Dün gece herkes gibi bol gollü bir Barcelona galibiyeti seyretmek için oturduk televizyon başına ailecek, farktmeyecekti hoca değişikliği rakipte, iç sahada oynuyordu Katalunyanın çocukları ve bu maça kadar da 5-6 atarak gelmişlerdi. Guardiola'nın takımı kesin favoriydi ama nedense iki taraftan birinin oldukça güçlü, diğerinin ise çöküntünün içinde olduğu maçlarda aklıma 99-2000 sezonundaki Galatasaray-Fenerbahçe maçı gelir, top istemezse bazı şeyler olmayabiliyor. Nou Camp'taki maça öz güveni yerinde bir Barca, taraftarının da desteği ile fırtına gibi başladı lakin maçın en kritik pozisyonlarından birini Drenthe ile Real gole çevirseydi, işler tersine dönebilirdi. O pozisyon hariç "kralların takımı" Real Madrid öyle korkak ve sinik bir top oynadı ki, zaten sabaha kadar oynasalar bu maçı alamayacakları belliydi.
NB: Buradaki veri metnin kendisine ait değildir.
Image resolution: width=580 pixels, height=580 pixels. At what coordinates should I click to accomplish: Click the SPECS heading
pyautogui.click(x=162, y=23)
Barca ise ilk yarım saatteki baskısını sonraları unuttu, bizi de uyuttu. İkinci yarının başında biraz gelmeye çalıştılar ama o da göstermelik baskı olunca, "Berabere mi bitecek?" sorusu beynimizi ufaktan kemirmeye başladı ki ceza sahası içinde yapılan bariz çekmeye, hakem penaltı vermek dışında ne yapabilirdi? Eski Madridli Eto'o, bu El Clasico'yu da boş geçmek istemedi, kolay yoldan golü arzuladı lakin Casillas'ı maçın kahramanı yapıyordu az kalsın. Milli kaleci kurtardı, Kamerunlu çöktü ama 13 dakika sonra kendisini affettirmesini bildi. 1 puan hesabı yapan Madridlilerin hesap defteri karışınca bocaladılar, o sırada maçı en çok arzulayanlardan biri olan Messi de kapanışı yapan müthiş "zeki" bir gol atıverdi. Sport gazetesinin manşetiyle bitirelim: Güle güle Madrid. 12 puan!
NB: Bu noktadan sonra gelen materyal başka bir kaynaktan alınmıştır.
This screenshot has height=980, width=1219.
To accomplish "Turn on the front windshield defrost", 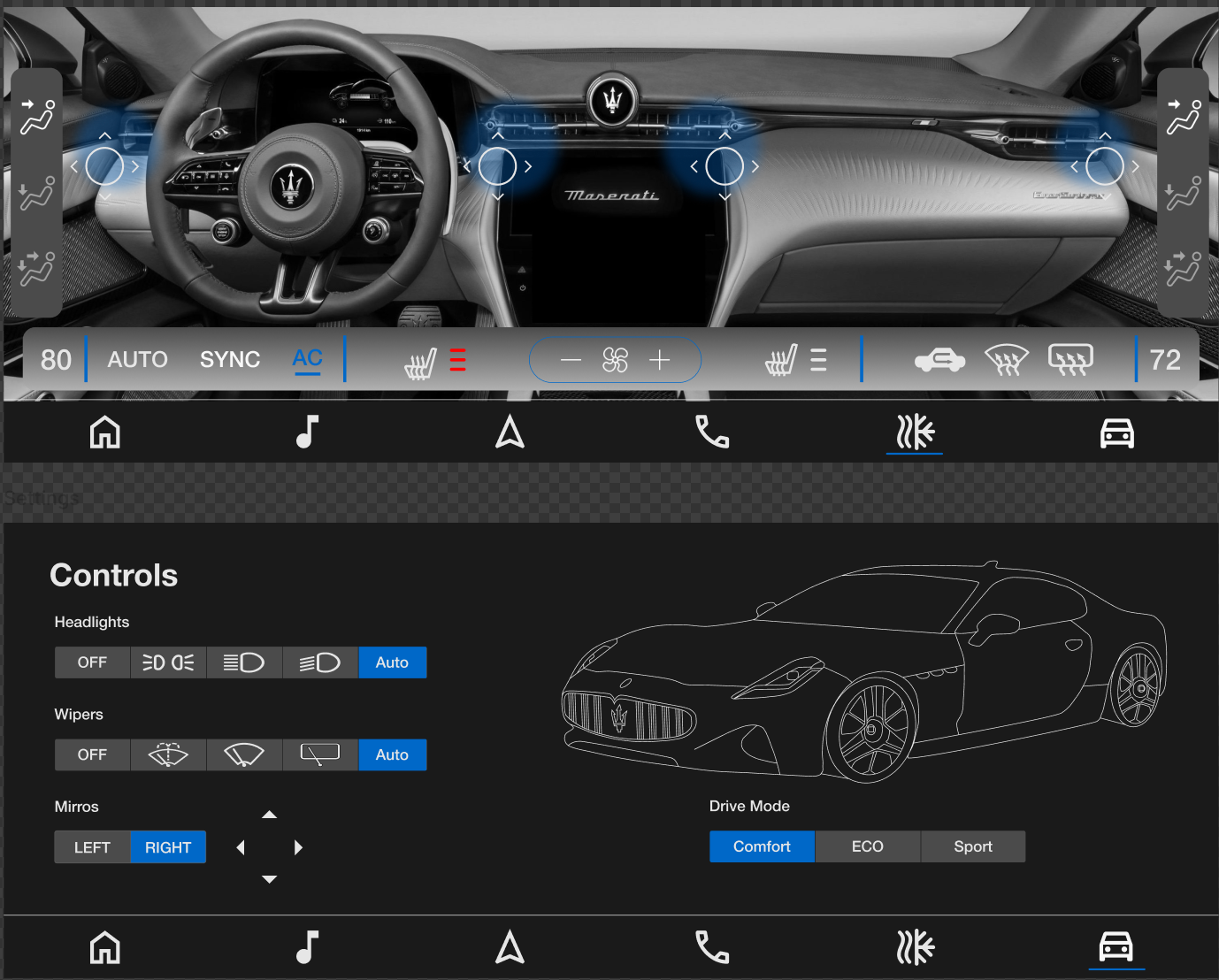I will [1007, 359].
Barcelona: Valdés; Alves, Márquez, Puyol, Abidal; Xavi (Keita dk 90), Touré, Gudjohnsen (Sergio Busquets dk 63); Messi, Etoo (Hleb dk 85), Henry.
Real Madrid: Casillas; Salgado, Cannavaro, Metzelder, Sergio Ramos; Sneijder (Palanca dk 35), Gago, Guti (Javi García dk 71), Drenthe; Higuaín, Raúl.